Sunday, February 01, 2009

Useless Statistics

In my previous post I argued that the fraction of GDP due to government spending is a pretty useless statistic. It does not provide a useful measure for how big or intrusive government is. I'd like to take this opportunity to point out another statistic that has been both amazingly popular and completely meaningless. This would be the conservatives use of the fraction of all income taxes paid by some particularly wealthy fraction of the population.

For a couple of decades now I have heard conservatives trot this statistic out to indicate that the class of people being discussed is over taxed. The top 1% of all taxpayers pay 45% of all taxes (actual number were made up by me now, but he gist is accurate) indicates that those taxpayers are over taxed. There are at least two things wrong with this statistic.

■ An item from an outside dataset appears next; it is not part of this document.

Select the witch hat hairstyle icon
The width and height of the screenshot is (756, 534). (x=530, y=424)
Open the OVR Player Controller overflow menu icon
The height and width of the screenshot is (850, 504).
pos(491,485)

  1. The fraction of all taxes payed by an individual or group pretty nearly tracks the fraction of all income earned by that group. If you are paying a large fraction of all taxes that is because you are earning a large fraction of all income. Earning a large fraction of all income is not a hardship.
  2. The statistic is comparing the fraction of all revenue taken in by the government. No rational person would asses whether a given expense was too great or too small based on the fraction of all revenue earned by the recipient. This is equivalent to comparing the value of a Honda and a Toyota based on which car comprised the greater fraction of the respective corporation's revenue. No one would care. One might well, and in business will generally, compare the amount of revenue the buyer can get from the purchase to the cost of the purchase. But the fraction of all revenue gained by the provider is irrelevant.
More attention needs to be payed to the underlying assumptions of arguments presented publicly, and much more attention needs to be payed to rebutting those assumptions where false.